ENRICO VII, IMPERATORE. - Figlio del conte Enrico III di Lussemburgo, n. tra il 1270 e il 1280, m. a Buonconvento il 24 ag. 1313. Alla morte di Alberto di Asburgo (1º maggio 1308), per intervento del fratello Baldovino vescovo di Treviri e nonostante le mene di Filippo il Bello, che voleva far eleggere il proprio fratello Carlo di Valois, fu elevato all'unanimità ad imperatore di Germania (27 nov. 1308). Fu incoronato ad Aquisgrana il 6 genn. 1309 e confermato da Clemente V nel luglio successivo.

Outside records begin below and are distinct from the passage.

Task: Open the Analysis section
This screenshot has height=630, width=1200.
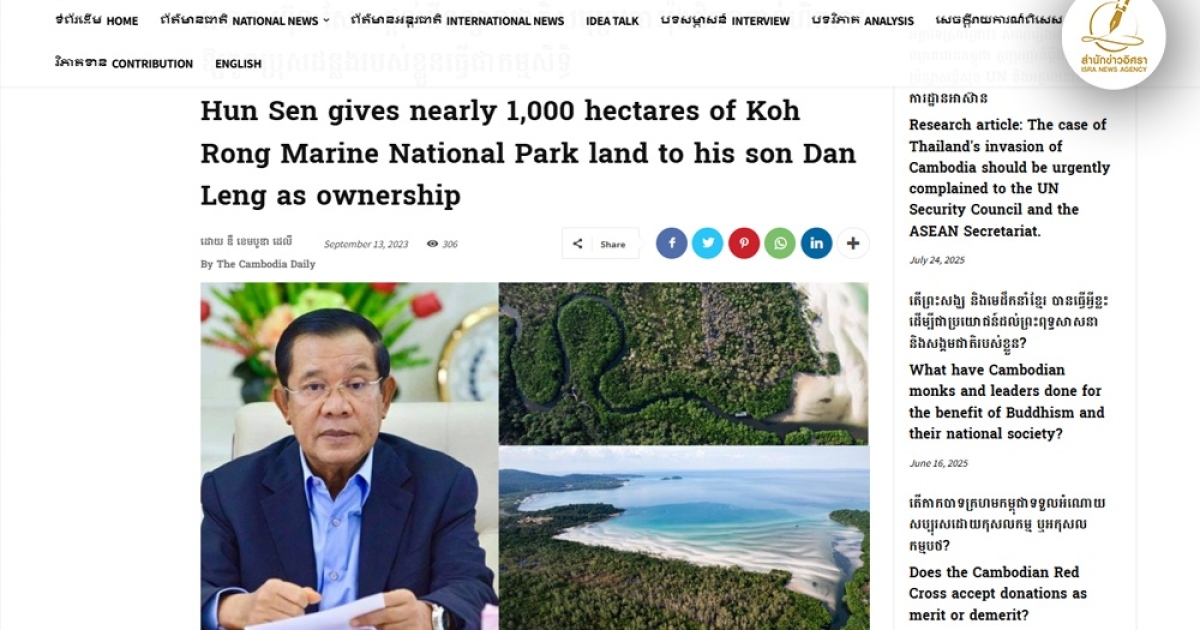Action: [862, 21]
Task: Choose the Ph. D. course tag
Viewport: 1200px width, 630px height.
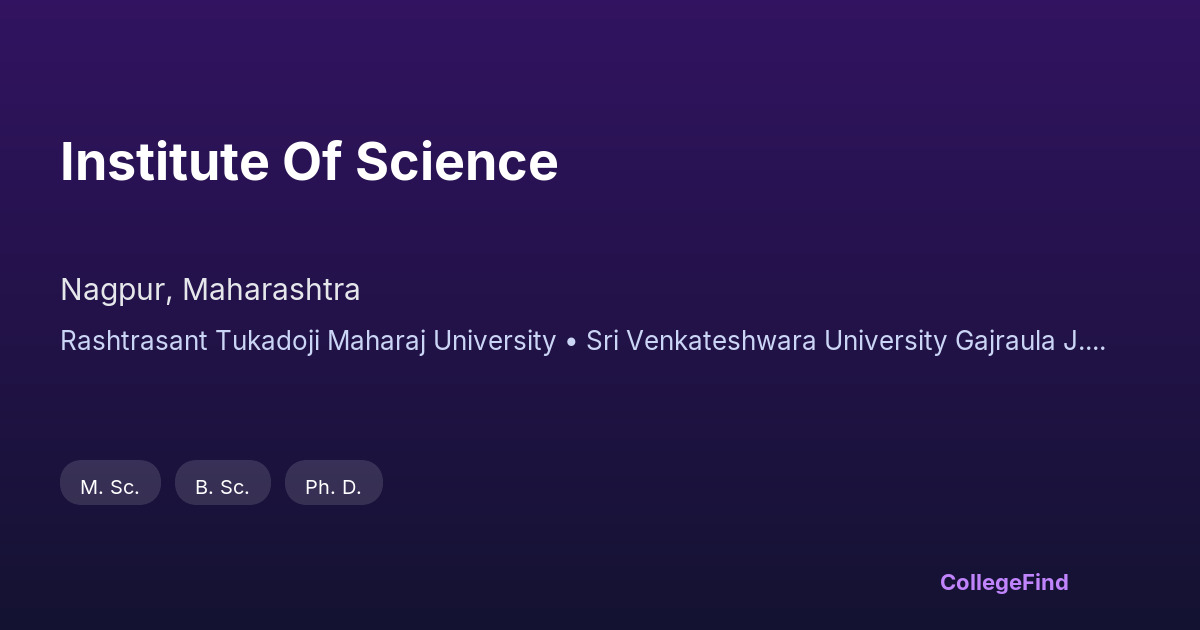Action: (x=333, y=487)
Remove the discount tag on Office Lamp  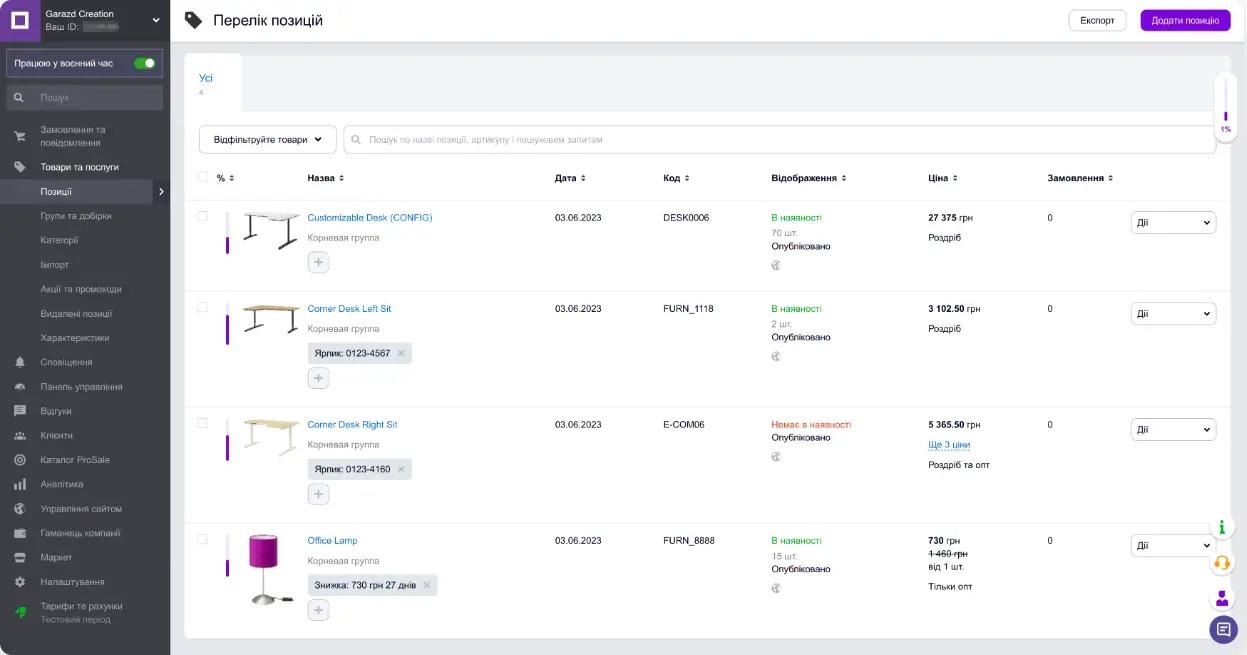tap(427, 585)
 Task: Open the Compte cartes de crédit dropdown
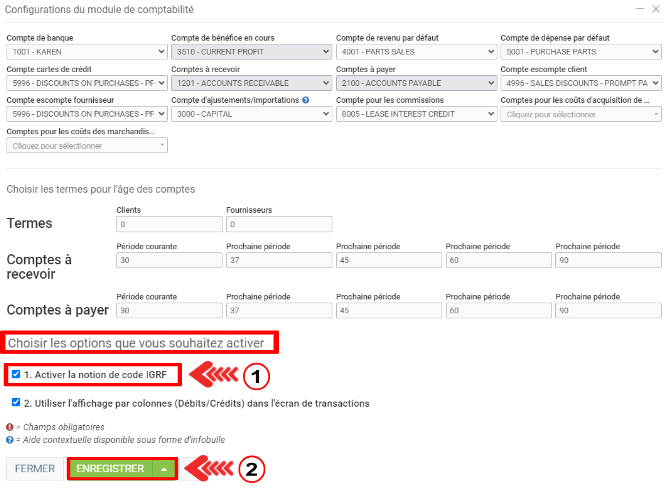[86, 83]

Carattere nobile, ma più cavaliere che sovrano, per dare maggior splendore a grandezza all'Impero che considerava come l'unica monarchia universale, sollecitò l'incoronazione papale a Roma. Sistemate perciò le cose in Germania, con l'approvazione del Papa cui aveva fatto balenare l'idea di una Crociata, nell'autunno del 1310 si accinse a venire in Italia per raggiungere il suo intento. Gli stessi partiti politici che travagliavano la penisola con rivoluzioni continue e lotte fratricide sollecitavano la venuta dell'Imperatore, sperando con il suo intervento raggiungere pace e tranquillità. Nell'ott. del 1310 E. ricevette a Torino l'omaggio di molti signori e vescovi; passò poi in Lombardia accolto con grande entusiasmo ed il 6 genn. 1311 ricevette a Milano la corona ferrea. Ma pochi giorni dopo, per le sue richieste esose di denaro e di ostaggi,
scoppiò una rivolta; altre città si ribellarono ed allora E., abbandonata la missione di paciere al disopra delle fazioni, si mise apertamente a capo del partito ghibellino. Durante la sua permanenza in Lombardia parecchie città rea di essere guelfe furono distrutte. Nel febbre, del 1312, passando per Genova, si recò in Toscana, dove mise al bando alcune città, e nel maggio giunse a Roma. La città era presidiata dai soldati di Roberto di Napoli, capo del partito guelfo; E. poté occupare soltanto il Laterano, dove il 29 giugno fu incoronato. In rotta ormai con il partito guelfo, si alleò con Federico re di Sicilia, e nell'ag. tornò in Toscana deciso a punire e sottomettere Firenze ch'era a capo dell'opposizione, ma dovette ritirarsi. Finito l'anno di tregua impostogli da Clemente V in favore di Roberto di Napoli, e sprezzando le minacce di scomunica, con l'aiuto di Federico e delle città ghibellino d'Italia disegnava invadere le Puglie, ma la morte lo colse a Buonconvento, travolto da avvenimenti maggiori di lui. Con E. tramontava per sempre l'idea di un impero universale tedesco tanto vagheggiato in quel tempo, specialmente da Dante.